Traditionally, British policemen used to always like to say to speeding motorists: “who do you think you are, Stirling Moss?”
Over in America, it was exactly the same thing with the nation’s numerous state troopers, only substituting the name “Mario Andretti” for Moss. Andretti is simply synonymous with cars and driving in America.
He’s also a collector with a lot of very nice watches. But perhaps the most personal of them is the Yema Rallye Andretti, which he wore when he won the Indy 500 in 1969.
To be precise, it was actually a Wesley’s Rallye back then: at the time, Yema made watches for other companies to put their name to, but the unique design was of course Yema’s own. Mario actually bought and paid for this watch with his own money – unlike the many others, which were gifted or won subsequently.
Mario Andretti - Image credit Motorsportmagazine.
In Mario’s own words: “I love wristwatches almost as much as I love racing. I bought the Rallye in the 1960s because I thought it was really cool. At the time, it was state-of-the-art and right on the cutting edge of modern. I got many compliments on it so I wore it often. I actually wore it daily for the entire month of May 1969 in preparation for the Indianapolis 500 – for practice, qualifying and during the race itself. It certainly became sentimental after I won that race, just like the helmet I wore that day and the fire suit. And the race car that carried me across the finish line ended up in the Smithsonian Museum. All of these things became part of a day that changed my life.”
That’s quite some tribute, so it’s no surprise that Yema decided to reissue the watch in 2019, in a limited edition of 1969 examples. There was the Yema rather than Wesley’s name on the dial, but apart from that, it was very similar to the original, although the newer watch has a date window and a few extra design details to celebrate its illustrious heritage.
Alongside that, a quartz version was released, powered by a Seiko VK64 mechaquartz movement. Which all goes to show just how emblematic this watch came to be in motorsport history. But to understand the watches, first, you have to understand the man.
Mario Andretti was born in 1940 in Montona, Istria, in what was then Italy (it’s now Motovun in Croatia). By 1955 the Andretti family had emigrated to the United States, where Mario found fame and fortune by racing and winning in nearly all the categories of American racing out there, including the epic Indy 500.
But as well as the United States – which had given so much to the Andretti family over the years – Mario was looking at Europe, where he had already raced in 1966 with a Ford GT40 at Le Mans. Specifically, his Italian roots drew him to Ferrari. By the late 1960s he was a regular in Formula 1, and it was Enzo Ferrari himself – impressed by Mario’s performances – who decided to put him in one of the red cars for 1971.
Although he truly loved Ferrari, Mario could never be a full-time Ferrari driver. Drive for Ferrari, as Niki Lauda once pointed out, and you have to sell your soul as well as your services. Mario just had too much on, too many ties with America, and too many other interests to deliver that sort of exclusive commitment to one manufacturer.
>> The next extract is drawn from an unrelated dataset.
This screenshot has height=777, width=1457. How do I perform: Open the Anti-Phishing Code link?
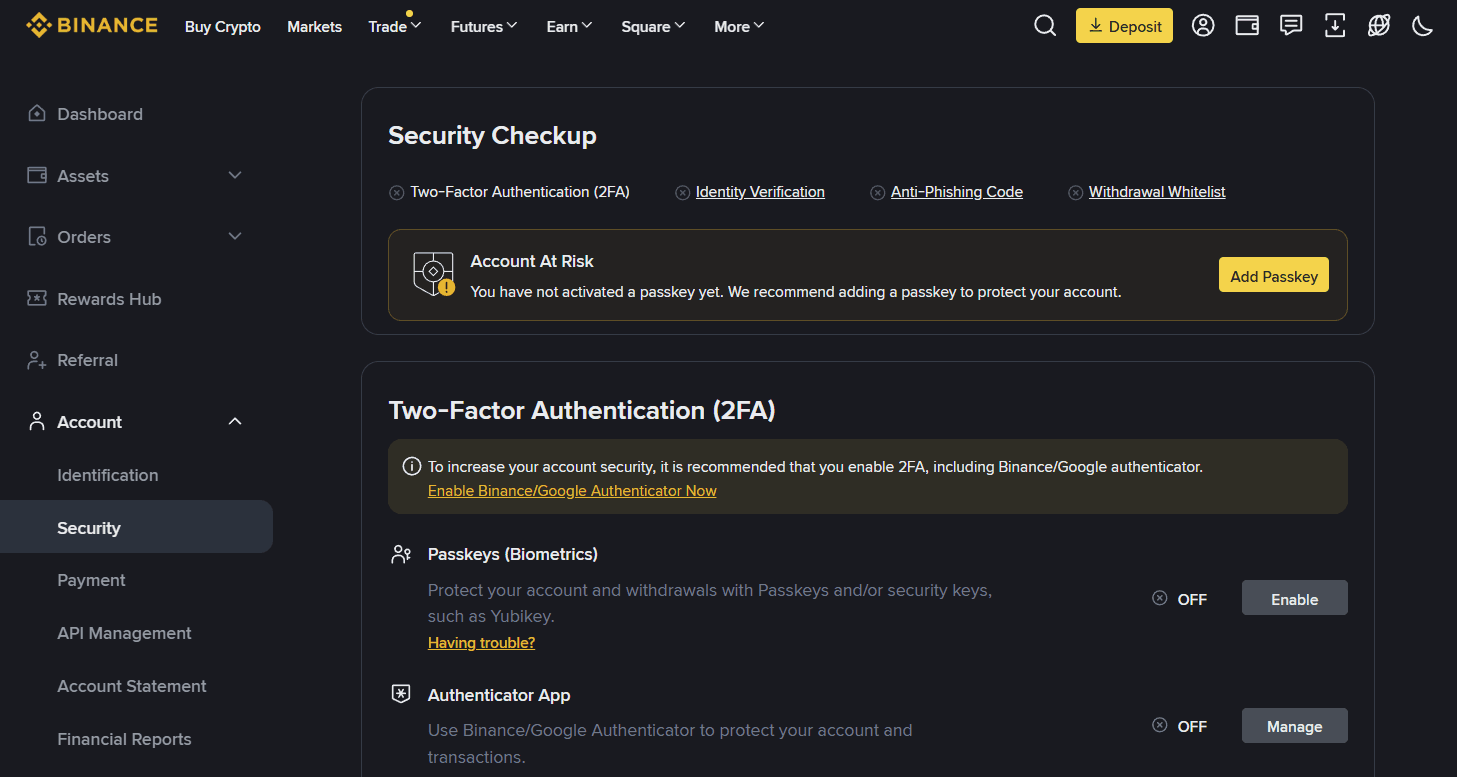(956, 192)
Nonetheless, he won the Formula 1 world title with Lotus in 1978 and then went on to race in America right into the 2000s. He always had a watch on his wrist, even when he was driving, and his collection now is epic.
But the Wesley’s (or Yema, depending on how you want to look at it) was the watch that started off the whole story. It's fair to say that there’s no other watch out there quite like it, which is of course what first attracted Mario to this model all those years ago.
With the two unusually-shaped (yet symmetrical) sub-dials plus the pair of distinctive red racing stripes on the left of the face, the Rallye is not a conventionally beautiful watch – which perhaps isn't surprising as it’s meant to reflect a car’s dashboard; rarely an object of art.
Yet it’s the form that draws you in and it’s a watch that holds an almost visceral link to its racing heritage. Put on this watch and you understand where it has come from and what it stands for. And of course, once you feel that connection, it instantly becomes beautiful.
Part of the aesthetic beauty comes from the tachymeter dial, which in theory allows you to calculate speed and distance. And while it’s extremely unlikely that anybody actually still does this, the design screams automotive heritage. It’s evident that there’s been so much attention to detail lavished on this watch within a relatively contained budget, which has become a Yema speciality. It’s undoubtedly a watch that has inspired us, with some of the FORZO mechaquartz models using the same movement.